**HOW TO COMPLETE THIS TASK**
The line containing "Task: Select the step 3 circle indicator" and every line after it, through the end of the records below, are to be reproduced exactly, with the pictures left out.

[Saved data entries]
━━━━━━━━━━━━━━━━━━━━
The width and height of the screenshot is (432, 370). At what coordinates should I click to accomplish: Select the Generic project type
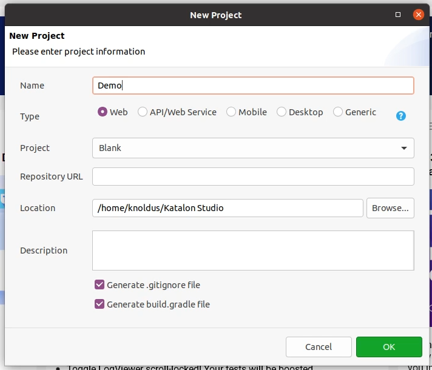tap(338, 112)
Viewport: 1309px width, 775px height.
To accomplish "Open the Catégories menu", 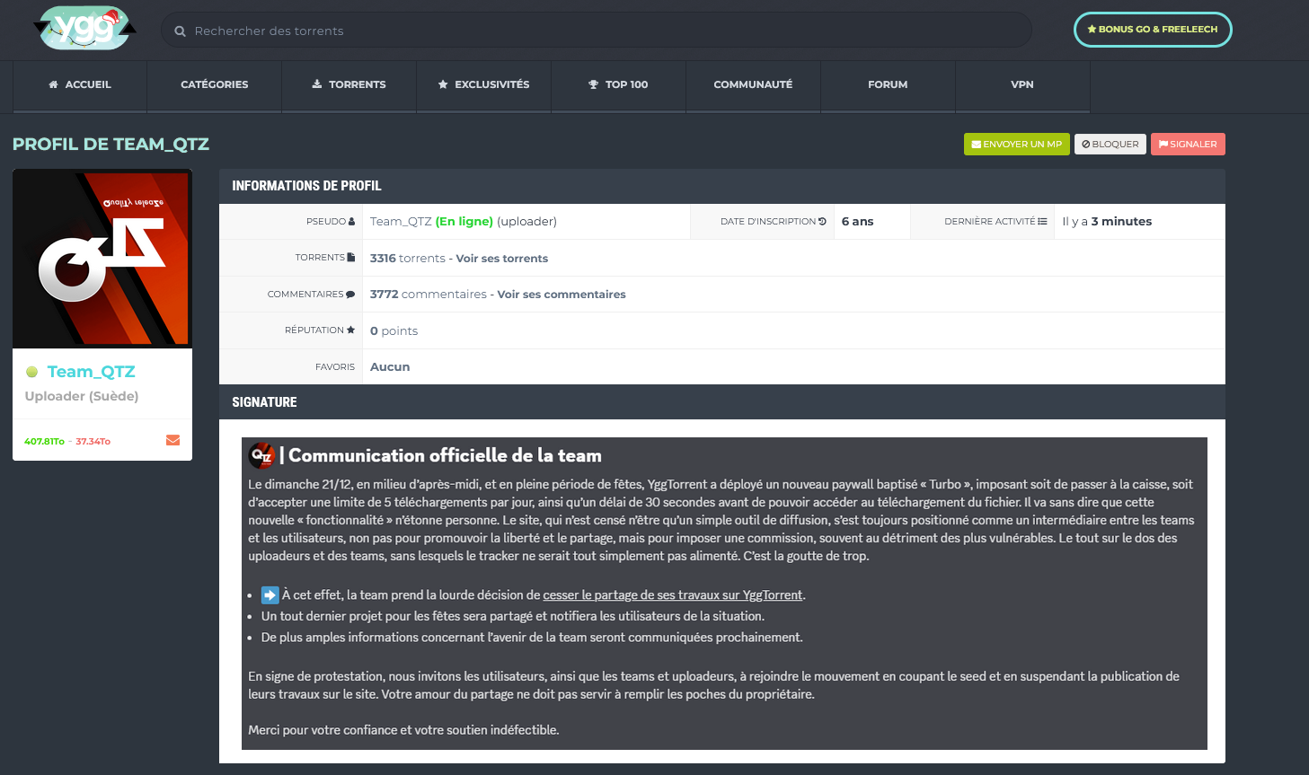I will pyautogui.click(x=215, y=84).
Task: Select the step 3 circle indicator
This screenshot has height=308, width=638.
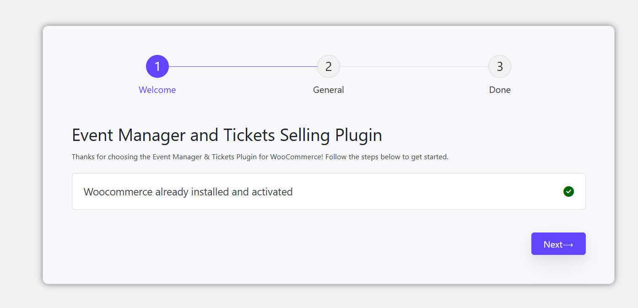Action: [x=500, y=66]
━━━━━━━━━━━━━━━━━━━━
**RESPONSE BELOW**
Task: Select the step 3 circle indicator
This screenshot has height=308, width=638.
Action: [x=500, y=66]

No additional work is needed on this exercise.